Consciousness is not what it thinks it is
Thought exists only as an abstraction
It's certainly possible that dark matter has some sort of weird interaction characteristics that cause it not to cluster, but it's not what you expect. Particle-particle interactions are typically mediated by short-range forces, while gravity is a long-range force. In dense materials like water and oil the molecular separations are small enough that van der Waals forces and the like dominate gravity. By contrast, in space interparticle separations are large, and so interactions strong enough to separate out the dark matter would be surprising. That's not to say it can't happen (in fact, something very like that scenario happens with phenomena like ambipolar diffusion), but for it to happen on intergalactic length scales would require some creative physics. Moreover, if I recall correctly, field (i.e. away from galaxy clusters) gravitational lensing surveys put some constraints on the existence of dark clusters, so the dark matter would have to interact in such a way that it doesn't cluster at all, not even with itself. Again, one could probably work up a scenario to fit this constraint, but it's not what you expect.
Basically, it comes down to a question of parsimony. It's bad enough that the dark matter has to be nonbaryonic; one would like to stay away from anything that makes it even more exotic. Finding more mass density in the universe than can be accounted for in galaxy clusters would have required lots of new physics, and in some sense it would have undermined confidence in the standard model because when a model starts growing too many patches you start to look for something simpler. Instead the new result bolsters confidence that the standard model is basically on the right track.
I guess the short answer, then, is that nonclustering dark matter is only really "a problem" for the standard model. If the standard model is overthrown it's not the end of the world or anything. However, we like the standard model; we think we understand it pretty well, and it has a lot of useful predictive power. Consequently, most astrophysicists (including this one) would rather see it refined than discarded.
-rpl
The way many of these groups arrive at their estimate that the universe is "flat" is basically from such power spectrum measurements. Basically, the first peak of that spectrum (at an angular scale of about l=200) implies (to within reasonably small error bars) that we live in a flat universe. (More rigorously, it implies that Omega_k, an effective density term arising from the curvature, is equal to zero.)
The "power spectrum" does tell you lots of other things, true. But so does the mere fact that the CMB spectrum itself is Planckian -- it's possible to show that energy injection by unknown particle species at early times would alter the spectrum that we see today. It's also possible to constrain lots of other cosmological things, like the redshift at which reionization occurs, by observing the spectrum. This is getting more technical than is really appropriate, so I'll stop -- point is, though, that the result here (and from other similar papers) is actually pretty significant. Doesn't mean there aren't other significant papers to be written. :-)

----------------

Brief A —
Copy out the entries below exactly, starting at the first entry and ending after the line that contains "Action: pyautogui.click(x=14, y=11)".

----------------

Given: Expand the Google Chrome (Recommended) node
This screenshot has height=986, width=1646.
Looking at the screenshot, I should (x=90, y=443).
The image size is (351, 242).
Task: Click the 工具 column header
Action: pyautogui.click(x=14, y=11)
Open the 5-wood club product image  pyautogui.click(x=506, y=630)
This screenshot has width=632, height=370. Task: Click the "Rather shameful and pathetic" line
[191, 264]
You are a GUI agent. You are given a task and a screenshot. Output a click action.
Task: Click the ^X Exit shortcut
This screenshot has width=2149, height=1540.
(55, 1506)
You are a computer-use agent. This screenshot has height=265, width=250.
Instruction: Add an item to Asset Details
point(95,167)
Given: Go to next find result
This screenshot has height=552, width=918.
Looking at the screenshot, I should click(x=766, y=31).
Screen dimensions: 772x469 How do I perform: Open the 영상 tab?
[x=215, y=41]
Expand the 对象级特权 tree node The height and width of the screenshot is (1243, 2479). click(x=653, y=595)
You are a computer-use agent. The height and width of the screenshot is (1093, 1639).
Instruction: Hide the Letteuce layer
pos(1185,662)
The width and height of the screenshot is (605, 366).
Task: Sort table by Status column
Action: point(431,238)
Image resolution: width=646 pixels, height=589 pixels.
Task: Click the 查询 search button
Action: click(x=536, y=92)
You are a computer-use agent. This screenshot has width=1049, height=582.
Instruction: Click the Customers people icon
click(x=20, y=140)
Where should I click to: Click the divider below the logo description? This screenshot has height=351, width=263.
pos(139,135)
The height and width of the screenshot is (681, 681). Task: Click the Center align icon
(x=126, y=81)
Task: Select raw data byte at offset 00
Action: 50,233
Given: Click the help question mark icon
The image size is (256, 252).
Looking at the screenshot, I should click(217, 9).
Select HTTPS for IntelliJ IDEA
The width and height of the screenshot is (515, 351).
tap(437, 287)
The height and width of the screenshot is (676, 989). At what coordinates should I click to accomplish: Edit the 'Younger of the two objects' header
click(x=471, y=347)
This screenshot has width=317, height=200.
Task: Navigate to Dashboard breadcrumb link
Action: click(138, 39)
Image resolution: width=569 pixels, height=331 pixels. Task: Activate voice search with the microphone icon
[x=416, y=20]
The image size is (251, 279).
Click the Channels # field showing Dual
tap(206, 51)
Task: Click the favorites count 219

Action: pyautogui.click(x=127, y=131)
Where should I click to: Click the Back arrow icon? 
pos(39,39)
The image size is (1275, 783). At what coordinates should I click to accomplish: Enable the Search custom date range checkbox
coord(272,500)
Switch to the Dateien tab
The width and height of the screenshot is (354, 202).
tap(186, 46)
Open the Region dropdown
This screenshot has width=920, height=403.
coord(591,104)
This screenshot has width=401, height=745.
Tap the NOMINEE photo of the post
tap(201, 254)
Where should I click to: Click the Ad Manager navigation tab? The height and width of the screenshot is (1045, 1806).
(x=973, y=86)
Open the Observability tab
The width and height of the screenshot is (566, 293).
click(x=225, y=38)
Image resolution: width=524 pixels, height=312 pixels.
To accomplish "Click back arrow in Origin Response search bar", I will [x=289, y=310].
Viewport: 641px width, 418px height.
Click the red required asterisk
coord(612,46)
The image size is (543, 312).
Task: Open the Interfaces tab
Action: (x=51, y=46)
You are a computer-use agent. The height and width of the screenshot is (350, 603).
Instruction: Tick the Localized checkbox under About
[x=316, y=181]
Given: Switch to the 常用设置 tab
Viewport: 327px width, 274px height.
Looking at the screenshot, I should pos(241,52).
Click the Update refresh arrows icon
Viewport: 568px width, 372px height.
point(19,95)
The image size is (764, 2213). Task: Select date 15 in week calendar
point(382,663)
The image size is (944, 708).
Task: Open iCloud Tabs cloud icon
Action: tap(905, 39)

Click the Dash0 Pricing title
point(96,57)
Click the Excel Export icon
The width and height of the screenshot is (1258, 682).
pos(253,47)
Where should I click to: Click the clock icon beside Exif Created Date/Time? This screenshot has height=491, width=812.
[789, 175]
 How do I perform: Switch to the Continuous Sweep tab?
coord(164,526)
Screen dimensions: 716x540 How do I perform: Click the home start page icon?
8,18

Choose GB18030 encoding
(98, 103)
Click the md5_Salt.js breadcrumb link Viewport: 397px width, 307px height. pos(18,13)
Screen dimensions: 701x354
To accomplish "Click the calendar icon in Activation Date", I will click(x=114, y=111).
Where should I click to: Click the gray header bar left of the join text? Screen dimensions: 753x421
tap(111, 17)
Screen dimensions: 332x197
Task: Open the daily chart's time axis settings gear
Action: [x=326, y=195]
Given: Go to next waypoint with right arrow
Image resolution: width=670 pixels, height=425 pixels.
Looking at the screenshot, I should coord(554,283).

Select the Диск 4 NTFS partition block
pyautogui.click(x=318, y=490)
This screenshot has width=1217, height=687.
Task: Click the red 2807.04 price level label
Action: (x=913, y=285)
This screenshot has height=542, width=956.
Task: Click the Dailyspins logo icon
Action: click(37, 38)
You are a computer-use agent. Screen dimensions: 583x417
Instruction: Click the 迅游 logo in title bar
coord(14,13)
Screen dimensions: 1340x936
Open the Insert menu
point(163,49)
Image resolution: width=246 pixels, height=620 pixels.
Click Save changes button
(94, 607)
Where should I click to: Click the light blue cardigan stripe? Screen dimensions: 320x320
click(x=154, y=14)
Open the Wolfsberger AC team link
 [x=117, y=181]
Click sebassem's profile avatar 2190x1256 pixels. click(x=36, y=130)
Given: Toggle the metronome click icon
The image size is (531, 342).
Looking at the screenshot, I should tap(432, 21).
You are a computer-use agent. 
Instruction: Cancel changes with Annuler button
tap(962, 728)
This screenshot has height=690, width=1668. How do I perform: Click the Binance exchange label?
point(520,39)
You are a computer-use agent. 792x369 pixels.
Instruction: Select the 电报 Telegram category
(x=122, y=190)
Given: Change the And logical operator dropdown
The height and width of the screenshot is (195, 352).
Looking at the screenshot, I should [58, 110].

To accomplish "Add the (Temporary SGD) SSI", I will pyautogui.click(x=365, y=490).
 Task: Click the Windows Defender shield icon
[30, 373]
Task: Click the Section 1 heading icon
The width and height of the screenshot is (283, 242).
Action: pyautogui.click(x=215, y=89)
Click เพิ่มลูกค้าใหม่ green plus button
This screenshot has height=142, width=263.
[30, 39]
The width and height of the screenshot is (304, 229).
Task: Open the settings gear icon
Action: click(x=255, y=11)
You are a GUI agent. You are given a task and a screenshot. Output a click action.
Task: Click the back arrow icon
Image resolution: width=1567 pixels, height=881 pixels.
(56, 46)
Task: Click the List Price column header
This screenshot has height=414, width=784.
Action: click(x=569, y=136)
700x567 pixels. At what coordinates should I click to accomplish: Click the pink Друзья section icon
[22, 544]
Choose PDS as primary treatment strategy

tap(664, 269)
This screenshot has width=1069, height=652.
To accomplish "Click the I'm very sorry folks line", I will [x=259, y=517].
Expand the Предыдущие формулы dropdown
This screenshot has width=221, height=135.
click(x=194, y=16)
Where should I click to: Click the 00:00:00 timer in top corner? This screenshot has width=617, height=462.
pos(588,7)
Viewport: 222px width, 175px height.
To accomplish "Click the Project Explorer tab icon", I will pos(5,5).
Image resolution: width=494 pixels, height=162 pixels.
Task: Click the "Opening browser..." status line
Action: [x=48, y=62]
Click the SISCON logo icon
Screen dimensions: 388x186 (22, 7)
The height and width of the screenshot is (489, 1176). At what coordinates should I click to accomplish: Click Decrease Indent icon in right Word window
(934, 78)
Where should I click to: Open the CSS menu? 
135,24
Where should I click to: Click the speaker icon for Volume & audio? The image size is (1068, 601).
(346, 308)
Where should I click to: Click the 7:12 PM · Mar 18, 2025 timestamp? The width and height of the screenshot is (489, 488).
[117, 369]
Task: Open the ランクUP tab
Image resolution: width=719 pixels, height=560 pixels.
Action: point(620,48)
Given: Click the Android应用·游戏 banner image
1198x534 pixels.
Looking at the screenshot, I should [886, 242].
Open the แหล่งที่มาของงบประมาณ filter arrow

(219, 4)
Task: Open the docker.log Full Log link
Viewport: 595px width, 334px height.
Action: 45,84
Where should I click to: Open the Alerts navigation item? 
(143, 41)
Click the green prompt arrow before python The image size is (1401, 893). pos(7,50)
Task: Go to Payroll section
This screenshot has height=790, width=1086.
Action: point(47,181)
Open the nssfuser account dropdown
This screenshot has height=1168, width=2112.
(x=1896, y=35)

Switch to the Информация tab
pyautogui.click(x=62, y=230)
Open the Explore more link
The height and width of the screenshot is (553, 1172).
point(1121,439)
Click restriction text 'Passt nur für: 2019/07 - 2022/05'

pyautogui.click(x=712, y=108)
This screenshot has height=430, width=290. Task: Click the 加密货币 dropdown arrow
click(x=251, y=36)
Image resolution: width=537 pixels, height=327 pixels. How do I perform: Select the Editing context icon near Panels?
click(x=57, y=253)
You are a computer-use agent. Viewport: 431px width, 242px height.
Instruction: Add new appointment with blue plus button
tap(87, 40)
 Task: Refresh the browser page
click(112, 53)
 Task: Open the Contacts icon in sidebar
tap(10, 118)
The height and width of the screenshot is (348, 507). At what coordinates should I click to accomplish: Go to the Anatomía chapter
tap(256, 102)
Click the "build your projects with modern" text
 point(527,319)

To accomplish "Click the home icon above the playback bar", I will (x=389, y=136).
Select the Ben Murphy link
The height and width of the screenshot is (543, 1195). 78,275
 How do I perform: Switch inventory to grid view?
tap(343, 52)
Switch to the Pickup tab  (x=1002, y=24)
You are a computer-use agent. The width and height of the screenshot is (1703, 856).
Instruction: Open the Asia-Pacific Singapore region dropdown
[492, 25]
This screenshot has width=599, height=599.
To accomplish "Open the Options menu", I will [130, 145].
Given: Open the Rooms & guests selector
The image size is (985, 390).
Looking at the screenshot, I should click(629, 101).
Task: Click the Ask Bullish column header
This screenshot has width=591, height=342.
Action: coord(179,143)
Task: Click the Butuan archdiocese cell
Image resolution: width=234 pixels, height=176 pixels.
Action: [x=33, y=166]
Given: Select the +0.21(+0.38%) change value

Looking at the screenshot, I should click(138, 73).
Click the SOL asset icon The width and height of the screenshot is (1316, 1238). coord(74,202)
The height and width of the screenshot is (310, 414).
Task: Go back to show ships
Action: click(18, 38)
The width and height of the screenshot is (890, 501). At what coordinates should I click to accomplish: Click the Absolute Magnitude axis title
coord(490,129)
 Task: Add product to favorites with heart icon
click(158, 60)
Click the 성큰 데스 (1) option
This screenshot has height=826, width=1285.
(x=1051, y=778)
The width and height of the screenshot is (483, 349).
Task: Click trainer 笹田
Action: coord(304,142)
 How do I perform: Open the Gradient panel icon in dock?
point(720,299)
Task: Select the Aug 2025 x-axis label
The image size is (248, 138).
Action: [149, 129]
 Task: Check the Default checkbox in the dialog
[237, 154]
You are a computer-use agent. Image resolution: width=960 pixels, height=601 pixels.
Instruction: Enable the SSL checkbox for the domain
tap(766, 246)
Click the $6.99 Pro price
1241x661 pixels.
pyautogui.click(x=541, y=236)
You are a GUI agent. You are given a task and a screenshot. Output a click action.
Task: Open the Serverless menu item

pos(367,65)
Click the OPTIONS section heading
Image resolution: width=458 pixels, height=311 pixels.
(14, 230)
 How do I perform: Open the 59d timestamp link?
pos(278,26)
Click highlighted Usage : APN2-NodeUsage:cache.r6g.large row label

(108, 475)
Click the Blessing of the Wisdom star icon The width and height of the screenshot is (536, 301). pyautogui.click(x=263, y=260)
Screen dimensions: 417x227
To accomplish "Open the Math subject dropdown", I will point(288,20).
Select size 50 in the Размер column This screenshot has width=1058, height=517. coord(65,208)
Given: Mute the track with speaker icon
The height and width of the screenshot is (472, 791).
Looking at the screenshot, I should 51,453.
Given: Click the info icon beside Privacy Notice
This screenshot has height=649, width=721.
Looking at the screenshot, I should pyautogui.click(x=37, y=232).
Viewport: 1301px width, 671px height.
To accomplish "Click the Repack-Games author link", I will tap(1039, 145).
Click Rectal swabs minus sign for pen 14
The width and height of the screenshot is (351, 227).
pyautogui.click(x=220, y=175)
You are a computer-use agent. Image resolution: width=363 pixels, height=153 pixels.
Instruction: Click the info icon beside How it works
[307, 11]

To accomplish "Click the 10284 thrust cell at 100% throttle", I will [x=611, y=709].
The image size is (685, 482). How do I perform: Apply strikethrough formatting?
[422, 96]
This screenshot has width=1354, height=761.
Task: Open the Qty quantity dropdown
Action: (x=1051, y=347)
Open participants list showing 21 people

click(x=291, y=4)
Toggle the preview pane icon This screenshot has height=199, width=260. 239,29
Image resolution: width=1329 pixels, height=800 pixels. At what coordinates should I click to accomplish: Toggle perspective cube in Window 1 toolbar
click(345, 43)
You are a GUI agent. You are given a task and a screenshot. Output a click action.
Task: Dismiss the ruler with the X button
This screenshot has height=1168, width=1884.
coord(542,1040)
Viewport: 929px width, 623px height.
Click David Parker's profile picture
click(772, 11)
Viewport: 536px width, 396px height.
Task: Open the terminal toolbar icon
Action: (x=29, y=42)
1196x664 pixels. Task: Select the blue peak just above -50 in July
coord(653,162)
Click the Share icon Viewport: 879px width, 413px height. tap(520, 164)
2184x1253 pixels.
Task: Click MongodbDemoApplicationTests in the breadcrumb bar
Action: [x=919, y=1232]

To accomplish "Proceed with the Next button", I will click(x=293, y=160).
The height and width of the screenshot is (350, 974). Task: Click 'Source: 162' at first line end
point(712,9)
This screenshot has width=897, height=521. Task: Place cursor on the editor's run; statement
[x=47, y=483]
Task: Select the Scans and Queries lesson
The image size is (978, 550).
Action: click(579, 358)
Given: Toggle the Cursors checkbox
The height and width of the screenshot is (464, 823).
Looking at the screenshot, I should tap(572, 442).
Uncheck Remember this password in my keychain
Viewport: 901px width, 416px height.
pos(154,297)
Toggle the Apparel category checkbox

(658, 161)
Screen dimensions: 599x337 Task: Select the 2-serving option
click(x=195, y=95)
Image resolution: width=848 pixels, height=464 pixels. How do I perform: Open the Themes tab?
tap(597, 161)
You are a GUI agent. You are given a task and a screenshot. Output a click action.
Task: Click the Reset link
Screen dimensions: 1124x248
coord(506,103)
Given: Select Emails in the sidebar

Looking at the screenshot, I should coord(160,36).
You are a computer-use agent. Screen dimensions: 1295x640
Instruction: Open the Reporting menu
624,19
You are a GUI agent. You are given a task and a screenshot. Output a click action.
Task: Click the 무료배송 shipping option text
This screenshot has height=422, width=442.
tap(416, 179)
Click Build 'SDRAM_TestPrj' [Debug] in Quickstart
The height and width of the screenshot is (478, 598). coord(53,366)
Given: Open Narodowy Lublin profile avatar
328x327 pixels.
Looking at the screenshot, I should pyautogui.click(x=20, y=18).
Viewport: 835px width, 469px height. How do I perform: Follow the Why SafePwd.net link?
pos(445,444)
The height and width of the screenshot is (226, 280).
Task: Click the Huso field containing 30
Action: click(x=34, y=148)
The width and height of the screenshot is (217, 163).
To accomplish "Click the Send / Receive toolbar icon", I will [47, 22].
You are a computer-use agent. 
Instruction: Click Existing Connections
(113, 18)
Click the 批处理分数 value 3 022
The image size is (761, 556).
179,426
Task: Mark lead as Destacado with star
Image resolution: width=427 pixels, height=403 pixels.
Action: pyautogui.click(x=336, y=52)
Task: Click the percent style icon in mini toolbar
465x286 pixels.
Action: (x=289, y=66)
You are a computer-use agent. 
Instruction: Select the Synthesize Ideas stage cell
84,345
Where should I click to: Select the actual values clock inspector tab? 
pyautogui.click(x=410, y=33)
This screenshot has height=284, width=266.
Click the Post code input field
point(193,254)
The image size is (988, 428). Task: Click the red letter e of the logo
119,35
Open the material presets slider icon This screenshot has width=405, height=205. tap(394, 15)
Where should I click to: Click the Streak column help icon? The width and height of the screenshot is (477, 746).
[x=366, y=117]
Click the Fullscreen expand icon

----------------

Brief B —
Repeat word for word the passage of the dark matter text above that begins at the words "Basically, it comes" and stops after the words "the right track.".

Exercise solution A —
Given: Expand the Google Chrome (Recommended) node
This screenshot has height=986, width=1646.
Looking at the screenshot, I should (x=90, y=443).
The image size is (351, 242).
Task: Click the 工具 column header
Action: pyautogui.click(x=14, y=11)

Exercise solution B —
Basically, it comes down to a question of parsimony. It's bad enough that the dark matter has to be nonbaryonic; one would like to stay away from anything that makes it even more exotic. Finding more mass density in the universe than can be accounted for in galaxy clusters would have required lots of new physics, and in some sense it would have undermined confidence in the standard model because when a model starts growing too many patches you start to look for something simpler. Instead the new result bolsters confidence that the standard model is basically on the right track.